The Tax Practitioners Board has identified 2,000 high risk tax practitioners that are responsible for over $1 billion in overclaimed expenses, as it pledges to crackdown on the errant minority who tarnish the profession.

Speaking at the Tasmanian State Convention of the Tax Institute today, TPB chair Ian Klug announced that the regulator would “reset” its investigations and enforcement strategy to clampdown on 2,000 tax practitioners it has identified as being of the highest risk.

These 2,000 practitioners, which include unregistered advisers, have been identified by the TPB in conjunction with the ATO using data analytics.

While representing only 2.5 per cent of the 80,000-strong registered tax practitioner community, Mr Klug said these 2,000 highest-risk practitioners had significant leverage, often as the drivers or initiators of illegal tax schemes.

“These highest risk practitioners and unregistered agents have significant reach into the community, and are linked to around 4,600 controlled entities and 2.9 million associated clients,” said Mr Klug.
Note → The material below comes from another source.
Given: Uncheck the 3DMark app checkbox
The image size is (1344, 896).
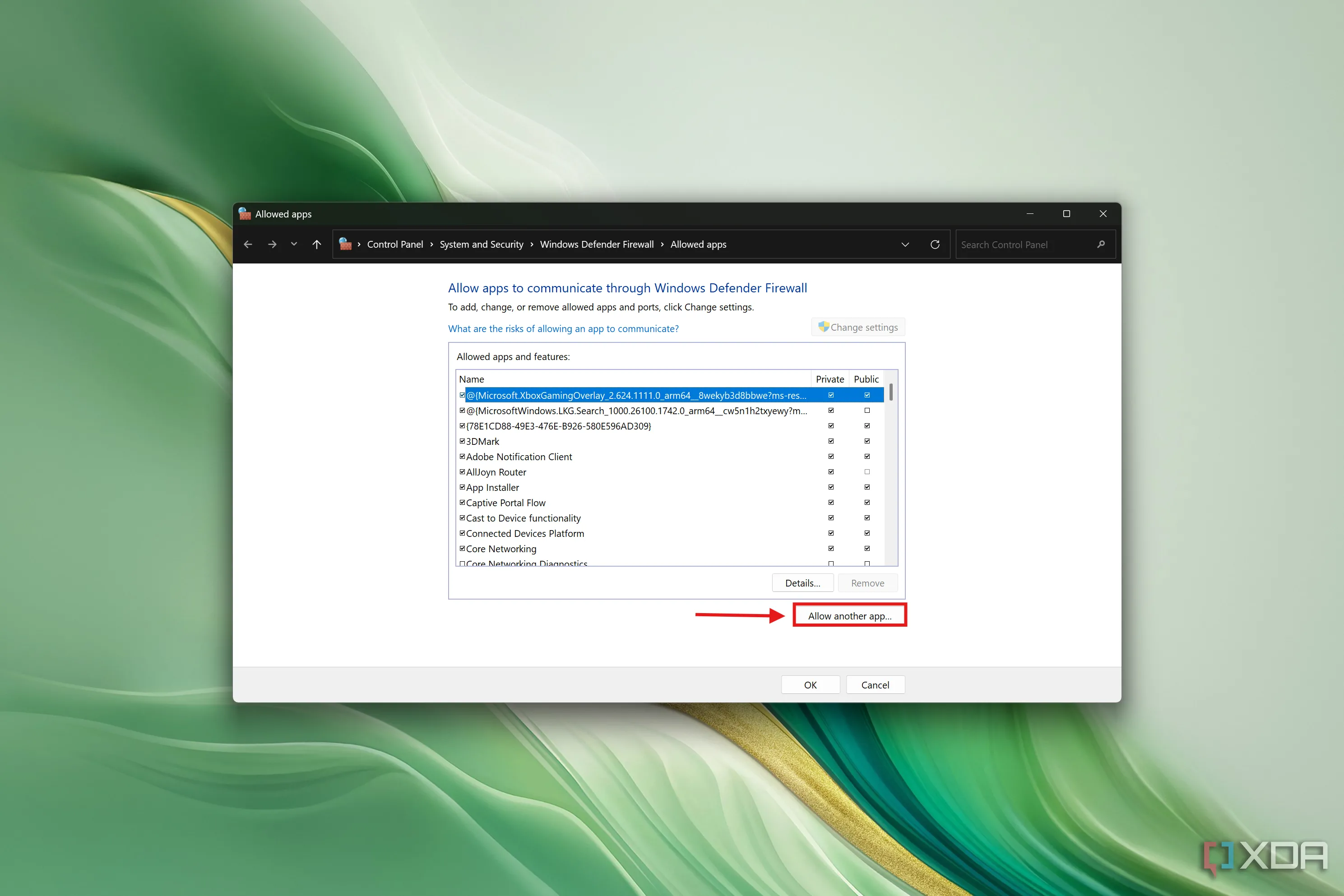Looking at the screenshot, I should (462, 441).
“Looking at one indicator of risk in these 2.9 million clients shows alarmingly high work-related expenses.

“Early analysis in the 2018 year suggests this overclaim will be higher than $1 billion.”

Mr Klug said the TPB’s work in this space has already proven fruitful, with 749 sanctions applied to rogue tax adviser in 2018-19, a 200 per cent increase over 2017-18.

The TPB’s new compliance focus follows on directly from the ATO’s individuals not in business tax gap report, which found an $8.7 billion tax gap attributed to a high adjustment rate to tax agent prepared returns, despite concerns over the ATO’s methodology.

The findings had prompted ATO Commissioner Chris Jordan to criticise some agents for failing to be “guardians of the system”.

In his speech, Mr Klug acknowledged that the TPB’s new body of work was intrinsically tied to the ATO’s tax gap program.

“Tax gap reduction is not just the job of the ATO. There’s a role for every Australian, and especially for tax practitioners and the TPB,” said Mr Klug.

“Tax practitioners who are involved in the black economy and related activities such as phoenixing are clearly at the more extreme end of the misconduct scale.

 “So while you could feel your practice is removed from the high stakes of the black economy, work-related expenses may bring the issue of misconduct a little closer to home,” he added.

“Incorrectly claiming work-related expenses may seem a low-risk activity, however registered tax practitioners risk their registration status by pushing the boundaries of appropriate claims.”